Bad aftertaste sours ending of Proyas’ ‘Knowing’

Tragedies happen every day: planes crash, fires rage out of control and terrorists destroy on a whim. But what if those events weren’t as random as people would like to think? What if they could be predicted? What would that mean?
That is the basic plot premise of “Knowing” and while it is an interesting concept, the film struggles, not between the theories of determinism and randomness, but between genres. Is this a thriller or a fantasy or a deep-thinking drama?
The whole plot hinges on a little girl writing a bunch of numbers on a piece of paper that goes into a time capsule. Flash forward 50 years to the present when the time capsule is opened and John Koestler (Nicolas Cage, “Bangkok Dangerous”), a professor at MIT, is left to decipher its meaning when his son Caleb (Chandler Canterbury, “The Curious Case of Benjamin Button”) brings it home. He accidentally discovers that the numbers aren’t as random as they first appear and it challenges his scientific mind on a personal level.

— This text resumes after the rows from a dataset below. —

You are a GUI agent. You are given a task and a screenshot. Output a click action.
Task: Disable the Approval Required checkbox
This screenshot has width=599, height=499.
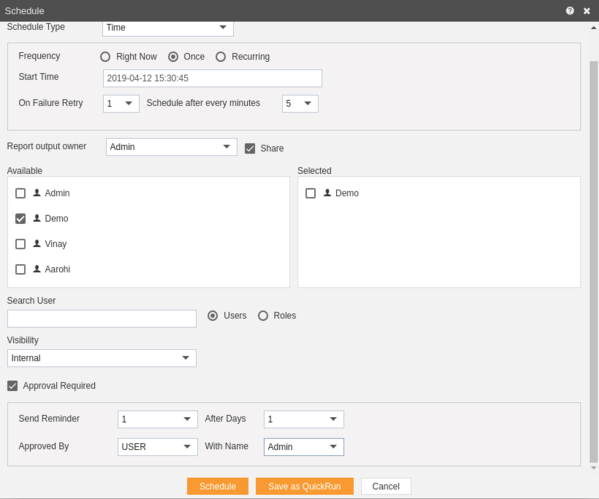[x=12, y=386]
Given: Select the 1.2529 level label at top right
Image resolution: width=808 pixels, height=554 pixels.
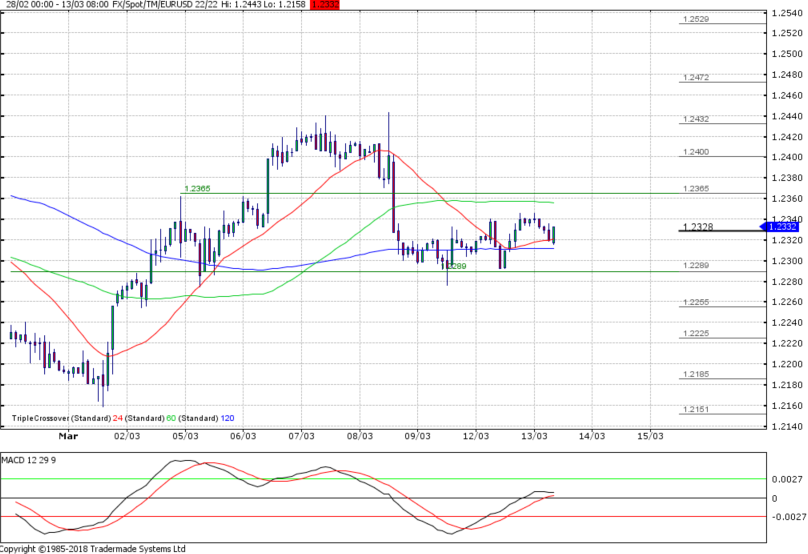Looking at the screenshot, I should pyautogui.click(x=695, y=19).
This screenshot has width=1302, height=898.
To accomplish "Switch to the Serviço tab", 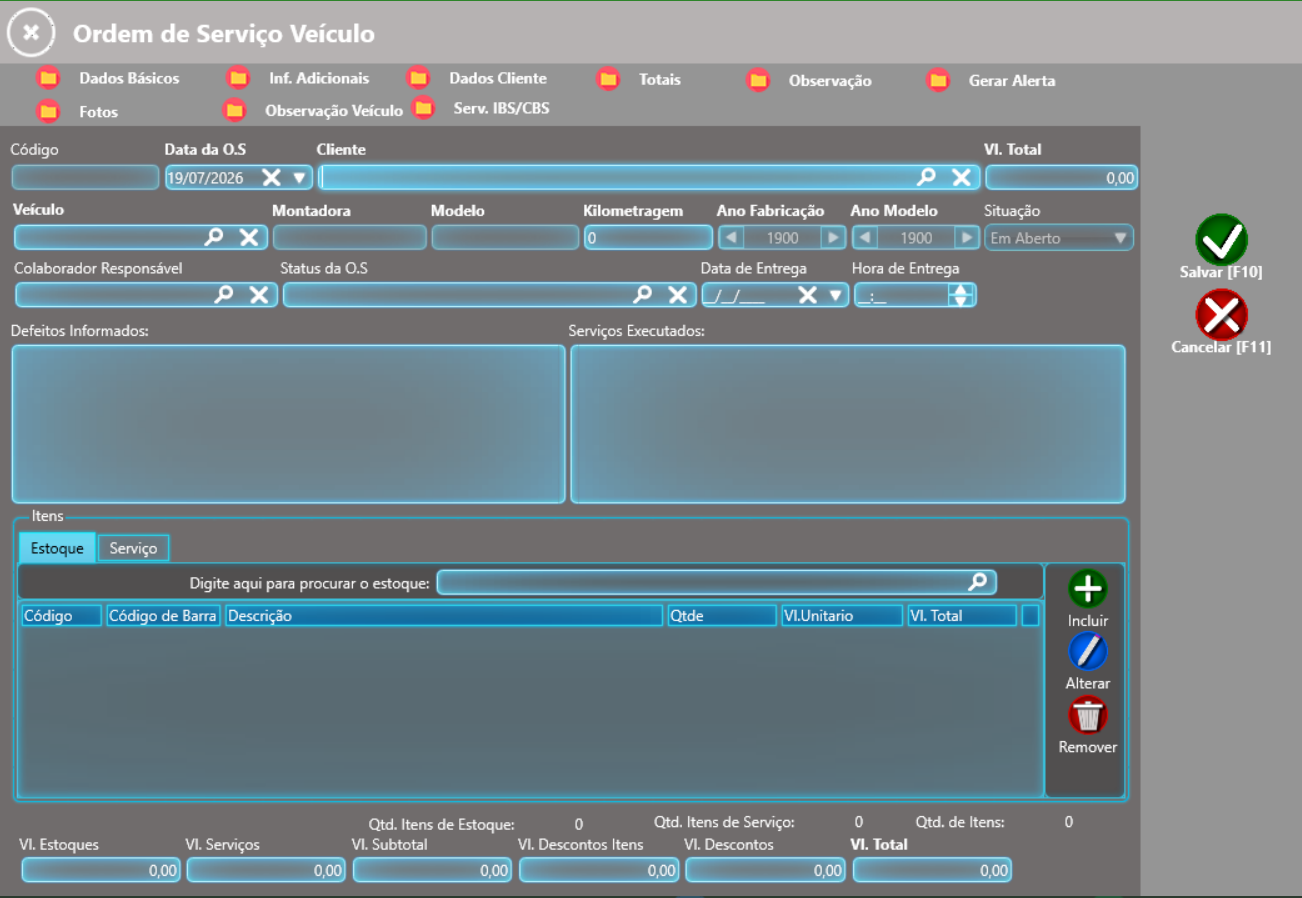I will [133, 548].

Unfortunately, the film opens with some laughably clichéd tropes like the pale, dark-haired girl who doesn’t fit in being the one with the freaky connection to the plot. Even worse are the stereotypical shots like the one where the same little girl is dressed up in a frilly dress and stands at the side of the crowd holding a yellow balloon. And the shot of Cage staring broodingly into the camera as he listens to classical music just seems pretentious.
Yet while this might not sound like a promising beginning, the majority of the film is actually entrancing. It captivates the audience, as they are not sure where this is all going. There are powerful scenes and some intriguing philosophical questions posed. right up until the end. Then the movie collapses into a cheesy resolution that derails all the strength the movie builds up.

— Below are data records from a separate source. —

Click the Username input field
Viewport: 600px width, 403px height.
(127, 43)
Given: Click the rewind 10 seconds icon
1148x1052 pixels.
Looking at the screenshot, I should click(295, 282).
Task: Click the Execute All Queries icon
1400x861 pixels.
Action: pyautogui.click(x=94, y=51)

There is a great soundtrack with an original score that hammers its way through the film with passion. There are some awesome shots that feel like a classic science fiction film from the 50s, as in one sequence at night in Caleb’s bedroom that almost feels like a dream. There are even magnificent “bad guys” who are terrifying and fascinating at the same time (even if the main one does resemble Spike from “Buffy the Vampire Slayer” a bit too much).
And the special effects are amazing. So much so that the catastrophes that occur within the plot’s parameters are horrible to watch. They are so brutal, despite their obvious CGI effects and brief flashes of horror, that it is almost as traumatic as watching “United 93” and reliving the grief of 9-11. They are absolutely devastating in their emotional intensity and the human carnage they leave in their wake.

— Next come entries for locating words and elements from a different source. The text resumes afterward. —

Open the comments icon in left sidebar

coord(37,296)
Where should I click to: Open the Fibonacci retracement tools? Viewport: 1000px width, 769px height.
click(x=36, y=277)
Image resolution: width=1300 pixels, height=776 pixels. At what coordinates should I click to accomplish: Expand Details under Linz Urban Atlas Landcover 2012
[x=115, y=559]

Even Cage’s acting seems perfectly tailored for this role: a character with personal tragedy who struggles to make sense of the world. While he can sometimes come off too heavy-handed, here he is anxious and shell-shocked at various turns that only serve to amplify the pacing of the film. This movie is an intense ride with some great depth to it.
But all of this is for naught. In the end, the film struggles between a high concept and what ultimately becomes a lowbrow delivery despite the superb special effects. It is never a good sign when five different writers have to come into a project to try and help the script, and true to form, the film is weighed down by writing that tries too hard to round out the plot. And frankly, there is simply nothing that forgives that ridiculous last shot and that overdone ending-not even the very clever religious themes and questions woven into the fabric of the plot.
Ultimately, viewers are left shaking their heads in wonder and bemusement at the outlandish culmination of the plot’s efforts. All the money in the world for special effects and all the writers’ attempts at depth cannot salvage that lasting impression of absurdity.